KQ stock hits new low despite bailout bid

A Kenya Airways plane at the Jomo Kenyatta International Airport, Nairobi. The airline’s earnings have been affected by slow growth in passenger numbers. PHOTO | FILE

What you need to know:

  • KQ share was Thursday trading at Sh6.15 (down from Sh6.90 when bailout news broke) or a 12-year low.

Investors have largely shrugged off the government’s announcement of a Sh4.2 billion Kenya Airways bailout two weeks ago, pushing down the stock to new lows.

The counter was Thursday trading at Sh6.15 (down from Sh6.90 when bailout news broke) or a 12-year low, having taken a hit from negative corporate announcements that affected earnings over the past two years.

Analysts say the share has not been helped by the market being on a bear run, with services counters particularly faring badly over the past six months due to the downturn in tourism.
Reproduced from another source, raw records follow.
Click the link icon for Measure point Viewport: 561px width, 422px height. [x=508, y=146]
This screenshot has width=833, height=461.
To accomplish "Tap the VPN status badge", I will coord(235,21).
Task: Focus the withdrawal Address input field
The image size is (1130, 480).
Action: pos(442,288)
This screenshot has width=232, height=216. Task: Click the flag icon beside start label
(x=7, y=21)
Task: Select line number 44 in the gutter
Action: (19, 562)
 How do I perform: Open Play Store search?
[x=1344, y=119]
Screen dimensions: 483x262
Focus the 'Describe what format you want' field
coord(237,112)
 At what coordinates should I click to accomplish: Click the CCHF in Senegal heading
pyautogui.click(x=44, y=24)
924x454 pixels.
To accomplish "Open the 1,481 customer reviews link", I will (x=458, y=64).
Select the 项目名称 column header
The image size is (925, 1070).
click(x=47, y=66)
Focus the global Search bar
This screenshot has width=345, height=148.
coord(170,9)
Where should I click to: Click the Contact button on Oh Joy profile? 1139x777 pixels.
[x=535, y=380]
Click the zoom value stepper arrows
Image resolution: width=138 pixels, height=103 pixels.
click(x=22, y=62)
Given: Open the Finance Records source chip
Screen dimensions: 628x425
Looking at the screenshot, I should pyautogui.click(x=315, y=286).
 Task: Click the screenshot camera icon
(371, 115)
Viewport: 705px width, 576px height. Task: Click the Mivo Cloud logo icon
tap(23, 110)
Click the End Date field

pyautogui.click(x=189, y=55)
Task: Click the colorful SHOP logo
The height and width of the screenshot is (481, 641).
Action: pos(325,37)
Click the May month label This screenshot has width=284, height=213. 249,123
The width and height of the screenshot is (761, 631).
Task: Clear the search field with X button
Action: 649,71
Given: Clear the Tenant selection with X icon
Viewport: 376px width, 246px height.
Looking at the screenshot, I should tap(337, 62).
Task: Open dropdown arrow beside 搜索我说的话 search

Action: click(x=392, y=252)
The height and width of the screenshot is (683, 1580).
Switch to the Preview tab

“The general consensus is that the entire market is on a bear run, meaning an upward re-rating on the share is highly unlikely.

‘‘The company still suffers from inherent weak fundamentals that will continue to plague it if left unaddressed,” said Genghis Capital analyst Florence Kimaiyo.

“Investors sometimes also tend to perceive government bailouts adversely as these are not organic turnaround initiatives employed by management to maximise value often addressed through debt or cost re-engineering.”

The airline has, in addition to the government loan, received a window to resume its flights to Monrovia in Liberia and Freetown in Sierra Leon where it stopped operations due to the Ebola virus, following the lifting of a government ban on travel to West Africa.

The bailout should also spare KQ the pain of taking more expensive commercial loans that would put a strain on its cash flow. KQ liabilities already stand at Sh70 billion.

The airline recently cut the cost of the last three of nine new Boeing 787 Dreamliner planes it had ordered and opted to lease them from an Irish firm.

It has also hired American consultancy Seabury to advise it on the restructuring of its operations in sales, ticketing and network planning functions and benchmark them with best practices in the airline industry as it looks to turnaround its fortunes.

Old Mutual Securities analyst Halima Saadia, however, said that of importance is the timeframe by the government for disbursing the funds to the airline, especially considering that a bailout offered to Mumias Sugar earlier this year is yet to be disbursed.

“The likelihood is that the money may take some time before being released. It could also take time for the company to effect a turnaround and return to profitability, with airlines across the world not faring particularly well at the moment. This means that the injection will translate into a positive factor on the books much later,” said Ms Saadia.

KQ made a net loss of Sh10.5 billion in the half year ended September, reversing a net a profit of Sh384 million a year earlier.

The national carrier’s earnings were affected by slow growth in passenger numbers in the wake of heavy investment in new aircraft. It handled 2.1 million passengers over the period, an 8.2 per cent increase from 1.94 million last year.